I am driving subwoofers with the BFD and the auto calibration on my Pioneer says they are too loud. I don't have much control on the speaker side of the BFD to adjust the volume, and I vaguely remember reading that there is the ability in the BFD to control the over all gain.

I searched a bit and couldn't find the answer. Does anyone know how to adjust the total output level on the BFD?

Paul


----------



## Wayne A. Pflughaupt (Apr 13, 2006)

The BFD has no master gain control. The subwoofer level is determined by the receiver, just as if there were no BFD in the signal chain.

Regards,
Wayne


----------



## lsiberian (Mar 24, 2009)

I'm not aware of a output level control for the BFD nor can I find one


----------



## aceinc (Oct 24, 2006)

Well that is a shame. I thought I had read or heard about it. The problem is;

Configuration - Pioneer VSX94-TXH sub out -> "Y" cable -> Rocketfish transceiver -> Rocketfish transceiver -> BFD -> Channel A -> "Y" cable -> Emotive XPA-2-> two 10" subs, Channel B - Rytmik Audio DS15.

Problem - When tuning the sub/room, it appears that I need to turn the gain all the way up on the DS15 amp to match the Emotiva/10s. When I do this using REW, with a couple of BFD filters I get a nice flat curve down to about 18hz response. When I hook it all up to the Pioneer, and run MCCAC it won't complete and tells me that my sub volume is too high.

What I really need is to turn down the gain on the BFD on both channels evenly so that my Pioneer is happy. Alternatively somehow reduce the level into the Emotiva, but I am not aware of any way to do this except in the BFD.

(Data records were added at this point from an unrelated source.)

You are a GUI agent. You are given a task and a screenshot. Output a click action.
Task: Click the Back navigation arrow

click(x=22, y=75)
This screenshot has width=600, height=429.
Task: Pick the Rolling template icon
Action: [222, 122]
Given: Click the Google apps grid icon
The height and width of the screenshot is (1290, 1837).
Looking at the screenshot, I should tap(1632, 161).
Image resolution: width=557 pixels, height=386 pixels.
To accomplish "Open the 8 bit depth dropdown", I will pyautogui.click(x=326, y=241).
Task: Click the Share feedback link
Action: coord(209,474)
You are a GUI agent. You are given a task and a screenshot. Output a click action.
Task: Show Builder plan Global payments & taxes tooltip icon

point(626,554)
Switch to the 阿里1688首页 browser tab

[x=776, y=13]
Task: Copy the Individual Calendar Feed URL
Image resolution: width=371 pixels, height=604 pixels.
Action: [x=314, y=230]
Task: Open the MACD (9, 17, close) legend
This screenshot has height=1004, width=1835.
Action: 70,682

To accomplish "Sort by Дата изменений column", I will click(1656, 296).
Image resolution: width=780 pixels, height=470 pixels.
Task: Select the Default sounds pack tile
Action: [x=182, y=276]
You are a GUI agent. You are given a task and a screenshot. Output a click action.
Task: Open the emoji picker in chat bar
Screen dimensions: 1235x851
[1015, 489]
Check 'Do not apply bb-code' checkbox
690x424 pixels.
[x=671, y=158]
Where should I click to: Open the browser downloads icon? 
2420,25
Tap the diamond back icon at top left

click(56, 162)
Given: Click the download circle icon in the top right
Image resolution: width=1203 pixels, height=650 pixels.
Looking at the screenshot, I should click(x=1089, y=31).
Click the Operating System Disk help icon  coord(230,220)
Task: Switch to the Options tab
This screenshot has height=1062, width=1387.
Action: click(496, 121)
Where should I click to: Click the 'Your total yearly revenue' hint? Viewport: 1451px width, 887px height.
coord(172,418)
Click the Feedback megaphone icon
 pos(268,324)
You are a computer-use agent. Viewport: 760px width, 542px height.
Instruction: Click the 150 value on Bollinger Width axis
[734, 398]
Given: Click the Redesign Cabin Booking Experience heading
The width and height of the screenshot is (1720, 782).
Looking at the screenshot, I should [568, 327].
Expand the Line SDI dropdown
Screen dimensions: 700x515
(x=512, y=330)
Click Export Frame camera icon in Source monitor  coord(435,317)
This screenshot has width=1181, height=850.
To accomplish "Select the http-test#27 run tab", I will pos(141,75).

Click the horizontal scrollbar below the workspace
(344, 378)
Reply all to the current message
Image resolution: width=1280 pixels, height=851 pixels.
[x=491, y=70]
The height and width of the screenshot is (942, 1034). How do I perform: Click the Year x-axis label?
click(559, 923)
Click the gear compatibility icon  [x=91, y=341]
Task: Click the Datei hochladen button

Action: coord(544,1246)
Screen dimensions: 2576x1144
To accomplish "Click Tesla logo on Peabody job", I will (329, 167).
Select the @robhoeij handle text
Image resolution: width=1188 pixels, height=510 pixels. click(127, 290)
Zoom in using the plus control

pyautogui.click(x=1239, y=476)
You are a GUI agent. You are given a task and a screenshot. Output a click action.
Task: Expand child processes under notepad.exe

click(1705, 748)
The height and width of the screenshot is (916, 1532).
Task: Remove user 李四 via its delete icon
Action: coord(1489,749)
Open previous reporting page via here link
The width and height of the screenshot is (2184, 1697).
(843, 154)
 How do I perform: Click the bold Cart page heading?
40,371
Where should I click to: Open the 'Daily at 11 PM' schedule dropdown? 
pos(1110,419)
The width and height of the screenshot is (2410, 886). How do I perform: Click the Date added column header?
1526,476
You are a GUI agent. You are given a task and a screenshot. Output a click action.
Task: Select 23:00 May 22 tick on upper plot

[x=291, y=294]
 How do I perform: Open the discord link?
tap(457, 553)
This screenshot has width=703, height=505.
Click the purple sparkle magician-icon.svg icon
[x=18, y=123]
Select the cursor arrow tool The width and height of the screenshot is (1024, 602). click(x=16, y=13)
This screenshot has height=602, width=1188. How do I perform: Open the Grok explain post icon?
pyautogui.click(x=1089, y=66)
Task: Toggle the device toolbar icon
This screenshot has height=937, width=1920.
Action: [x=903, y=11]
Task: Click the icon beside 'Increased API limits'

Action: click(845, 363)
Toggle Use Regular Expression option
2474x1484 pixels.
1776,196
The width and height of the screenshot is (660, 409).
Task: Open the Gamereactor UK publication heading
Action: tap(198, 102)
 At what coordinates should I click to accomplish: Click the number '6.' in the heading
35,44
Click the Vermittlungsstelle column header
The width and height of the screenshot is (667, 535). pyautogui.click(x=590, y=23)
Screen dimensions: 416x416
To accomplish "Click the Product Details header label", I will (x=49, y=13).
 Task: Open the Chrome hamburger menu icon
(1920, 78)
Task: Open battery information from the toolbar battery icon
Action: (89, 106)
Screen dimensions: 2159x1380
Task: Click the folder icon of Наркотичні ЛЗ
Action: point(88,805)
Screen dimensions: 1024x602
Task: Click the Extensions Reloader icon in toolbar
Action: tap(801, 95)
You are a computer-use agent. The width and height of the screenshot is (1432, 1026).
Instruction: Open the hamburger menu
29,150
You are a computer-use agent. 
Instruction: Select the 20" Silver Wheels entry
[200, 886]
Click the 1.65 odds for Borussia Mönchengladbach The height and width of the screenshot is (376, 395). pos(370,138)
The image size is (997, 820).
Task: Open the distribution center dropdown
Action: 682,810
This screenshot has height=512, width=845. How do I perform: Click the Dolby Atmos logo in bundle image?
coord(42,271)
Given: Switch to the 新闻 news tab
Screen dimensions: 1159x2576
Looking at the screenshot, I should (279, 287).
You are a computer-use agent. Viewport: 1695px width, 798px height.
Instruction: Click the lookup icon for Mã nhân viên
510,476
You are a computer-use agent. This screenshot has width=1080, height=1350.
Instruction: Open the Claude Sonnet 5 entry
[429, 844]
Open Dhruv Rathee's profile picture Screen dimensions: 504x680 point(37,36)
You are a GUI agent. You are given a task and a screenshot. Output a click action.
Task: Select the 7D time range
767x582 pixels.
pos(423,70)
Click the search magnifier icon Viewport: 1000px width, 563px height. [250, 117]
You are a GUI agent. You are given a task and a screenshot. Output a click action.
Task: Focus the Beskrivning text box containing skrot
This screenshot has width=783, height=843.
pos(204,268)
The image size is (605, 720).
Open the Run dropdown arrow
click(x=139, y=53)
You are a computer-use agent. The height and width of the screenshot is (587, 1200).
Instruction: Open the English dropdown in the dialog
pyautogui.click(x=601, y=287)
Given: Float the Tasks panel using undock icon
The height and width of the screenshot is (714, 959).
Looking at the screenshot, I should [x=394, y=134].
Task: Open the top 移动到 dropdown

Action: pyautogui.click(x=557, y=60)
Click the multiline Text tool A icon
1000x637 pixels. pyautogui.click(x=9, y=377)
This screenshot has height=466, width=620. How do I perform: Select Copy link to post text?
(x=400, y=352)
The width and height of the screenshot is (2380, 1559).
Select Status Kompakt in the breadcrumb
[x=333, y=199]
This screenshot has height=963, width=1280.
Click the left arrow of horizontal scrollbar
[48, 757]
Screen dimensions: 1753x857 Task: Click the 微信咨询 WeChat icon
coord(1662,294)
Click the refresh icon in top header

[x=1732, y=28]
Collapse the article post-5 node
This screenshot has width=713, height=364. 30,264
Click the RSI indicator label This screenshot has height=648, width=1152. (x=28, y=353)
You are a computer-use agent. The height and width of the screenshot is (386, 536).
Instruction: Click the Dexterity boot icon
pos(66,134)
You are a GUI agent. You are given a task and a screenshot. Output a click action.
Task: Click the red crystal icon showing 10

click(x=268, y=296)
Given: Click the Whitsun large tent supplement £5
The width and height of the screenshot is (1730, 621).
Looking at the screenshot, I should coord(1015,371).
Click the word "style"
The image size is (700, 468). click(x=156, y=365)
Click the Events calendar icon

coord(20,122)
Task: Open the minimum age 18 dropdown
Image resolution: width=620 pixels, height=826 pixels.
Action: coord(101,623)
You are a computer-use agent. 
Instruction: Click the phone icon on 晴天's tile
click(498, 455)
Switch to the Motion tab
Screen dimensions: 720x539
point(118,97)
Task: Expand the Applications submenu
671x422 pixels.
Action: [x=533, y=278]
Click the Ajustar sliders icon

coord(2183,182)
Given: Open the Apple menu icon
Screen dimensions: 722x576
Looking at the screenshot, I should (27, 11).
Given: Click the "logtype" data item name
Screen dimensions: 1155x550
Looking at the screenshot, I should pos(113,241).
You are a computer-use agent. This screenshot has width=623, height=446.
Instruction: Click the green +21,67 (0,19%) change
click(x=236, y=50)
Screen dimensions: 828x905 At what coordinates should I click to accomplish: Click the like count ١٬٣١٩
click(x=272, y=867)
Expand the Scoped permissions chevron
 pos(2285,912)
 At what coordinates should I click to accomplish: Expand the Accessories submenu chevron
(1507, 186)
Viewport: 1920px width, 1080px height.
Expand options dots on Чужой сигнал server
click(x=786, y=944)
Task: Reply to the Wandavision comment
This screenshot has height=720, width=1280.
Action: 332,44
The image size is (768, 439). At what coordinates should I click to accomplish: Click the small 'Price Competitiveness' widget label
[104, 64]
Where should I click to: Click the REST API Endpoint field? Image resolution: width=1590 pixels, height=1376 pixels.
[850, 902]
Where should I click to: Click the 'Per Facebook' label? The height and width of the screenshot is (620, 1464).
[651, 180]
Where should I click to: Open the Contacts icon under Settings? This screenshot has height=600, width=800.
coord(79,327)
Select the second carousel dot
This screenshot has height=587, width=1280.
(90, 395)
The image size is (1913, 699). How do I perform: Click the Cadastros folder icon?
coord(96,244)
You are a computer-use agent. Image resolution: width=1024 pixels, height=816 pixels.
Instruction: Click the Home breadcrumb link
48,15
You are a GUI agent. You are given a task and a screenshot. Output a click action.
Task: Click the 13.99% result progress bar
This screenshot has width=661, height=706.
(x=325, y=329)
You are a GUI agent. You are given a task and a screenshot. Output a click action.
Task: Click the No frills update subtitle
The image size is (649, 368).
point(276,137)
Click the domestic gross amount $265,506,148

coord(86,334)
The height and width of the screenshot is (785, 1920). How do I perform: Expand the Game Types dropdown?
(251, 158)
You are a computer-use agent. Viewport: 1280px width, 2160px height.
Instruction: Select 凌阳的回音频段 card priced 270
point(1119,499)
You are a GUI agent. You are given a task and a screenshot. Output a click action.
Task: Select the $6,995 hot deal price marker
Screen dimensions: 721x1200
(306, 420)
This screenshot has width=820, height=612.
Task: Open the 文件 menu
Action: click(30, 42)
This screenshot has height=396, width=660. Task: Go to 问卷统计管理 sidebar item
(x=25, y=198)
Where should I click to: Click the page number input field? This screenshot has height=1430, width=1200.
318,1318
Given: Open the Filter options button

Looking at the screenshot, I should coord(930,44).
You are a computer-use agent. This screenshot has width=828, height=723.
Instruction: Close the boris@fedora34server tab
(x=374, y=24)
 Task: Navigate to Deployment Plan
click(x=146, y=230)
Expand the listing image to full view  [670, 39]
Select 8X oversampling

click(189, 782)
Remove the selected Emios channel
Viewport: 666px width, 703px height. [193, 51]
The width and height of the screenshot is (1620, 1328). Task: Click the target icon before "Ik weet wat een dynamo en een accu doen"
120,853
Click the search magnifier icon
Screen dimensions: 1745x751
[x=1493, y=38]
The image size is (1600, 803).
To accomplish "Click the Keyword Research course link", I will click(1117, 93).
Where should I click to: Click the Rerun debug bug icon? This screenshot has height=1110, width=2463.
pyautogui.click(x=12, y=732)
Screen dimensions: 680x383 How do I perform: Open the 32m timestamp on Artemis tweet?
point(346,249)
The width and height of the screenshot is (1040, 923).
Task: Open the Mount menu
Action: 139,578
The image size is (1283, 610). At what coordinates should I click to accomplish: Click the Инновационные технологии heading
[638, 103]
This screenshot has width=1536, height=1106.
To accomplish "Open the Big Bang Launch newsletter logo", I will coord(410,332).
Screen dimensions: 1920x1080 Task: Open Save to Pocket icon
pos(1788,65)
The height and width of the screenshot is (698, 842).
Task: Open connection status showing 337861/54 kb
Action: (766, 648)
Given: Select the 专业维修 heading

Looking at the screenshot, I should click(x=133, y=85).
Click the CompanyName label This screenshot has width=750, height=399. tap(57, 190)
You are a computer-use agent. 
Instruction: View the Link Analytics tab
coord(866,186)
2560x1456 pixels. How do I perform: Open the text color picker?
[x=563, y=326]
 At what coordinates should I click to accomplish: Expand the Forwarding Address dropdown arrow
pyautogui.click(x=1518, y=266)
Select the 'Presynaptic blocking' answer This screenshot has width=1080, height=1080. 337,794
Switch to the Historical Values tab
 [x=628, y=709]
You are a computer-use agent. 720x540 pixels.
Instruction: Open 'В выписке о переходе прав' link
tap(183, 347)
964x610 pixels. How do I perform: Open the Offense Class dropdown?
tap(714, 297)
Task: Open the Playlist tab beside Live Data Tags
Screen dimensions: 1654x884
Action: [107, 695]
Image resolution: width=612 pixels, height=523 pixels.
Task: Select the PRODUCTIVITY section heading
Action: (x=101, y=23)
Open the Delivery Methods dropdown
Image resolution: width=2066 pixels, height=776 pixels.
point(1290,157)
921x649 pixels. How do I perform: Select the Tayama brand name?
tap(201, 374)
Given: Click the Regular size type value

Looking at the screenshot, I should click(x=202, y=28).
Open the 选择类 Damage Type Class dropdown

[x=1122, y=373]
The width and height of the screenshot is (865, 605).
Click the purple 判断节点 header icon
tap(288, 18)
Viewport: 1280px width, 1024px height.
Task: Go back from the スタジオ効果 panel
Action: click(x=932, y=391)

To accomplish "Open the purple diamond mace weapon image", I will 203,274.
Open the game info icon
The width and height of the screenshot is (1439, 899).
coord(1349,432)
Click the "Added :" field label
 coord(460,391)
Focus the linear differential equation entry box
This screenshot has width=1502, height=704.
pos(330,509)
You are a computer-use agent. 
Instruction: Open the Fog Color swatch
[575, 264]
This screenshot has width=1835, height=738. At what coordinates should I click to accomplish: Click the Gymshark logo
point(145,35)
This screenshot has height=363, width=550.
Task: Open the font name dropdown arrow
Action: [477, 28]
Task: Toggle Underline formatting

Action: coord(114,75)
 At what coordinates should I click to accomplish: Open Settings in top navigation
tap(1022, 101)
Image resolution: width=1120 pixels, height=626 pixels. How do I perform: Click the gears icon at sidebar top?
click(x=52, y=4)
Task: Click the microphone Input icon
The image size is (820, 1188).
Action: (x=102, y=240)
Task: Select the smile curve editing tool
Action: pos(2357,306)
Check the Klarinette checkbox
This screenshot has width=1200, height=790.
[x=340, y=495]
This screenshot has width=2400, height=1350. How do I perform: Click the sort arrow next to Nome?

Would it make sense to create a wide band -6 or -12 db filter on the BFD channel that drives the Emotiva? If so, I would think I would need to do that from as near 0hz as possible to at least 800hz. What would you all recommend? What would the parameters look like?

BTW my tuning methodology for the subs was to tune the Emotiva/10's first with one channel of the BFD, then tune the DS15 with the other channel, then with both turned on continue to increase the gain on the DS15 until the graph below 35hz matched that above 35 hz. The point at which everything lined up was at or near the max gain on the DS15.

Paul


----------



## Wayne A. Pflughaupt (Apr 13, 2006)

If you need the BFD to act as a level control, then use the widest filter you can and set the frequency in the middle of the sub’s range. Alternately, why not just tell the Pioneer that you don’t have a sub? Then it can’t tell you the level is too high. 

Regards,
Wayne


----------



## aceinc (Oct 24, 2006)

My mains will only do 55hz-20khz +/- 2db. They are down 10 db @ 30hz. So a sub is useful.

I have tested the 10"s up to 200hz and they are putting out a strong signal. The sub out is crossed over at 80hz.

I'm thinking 40hz, 6 octaves, -10 db on the Emotiva channel, and drop the gain on the DS15 amp to match.

Comments?

Paul


----------



## Wayne A. Pflughaupt (Apr 13, 2006)

Try it and see. :T

Regards,
Wayne


----------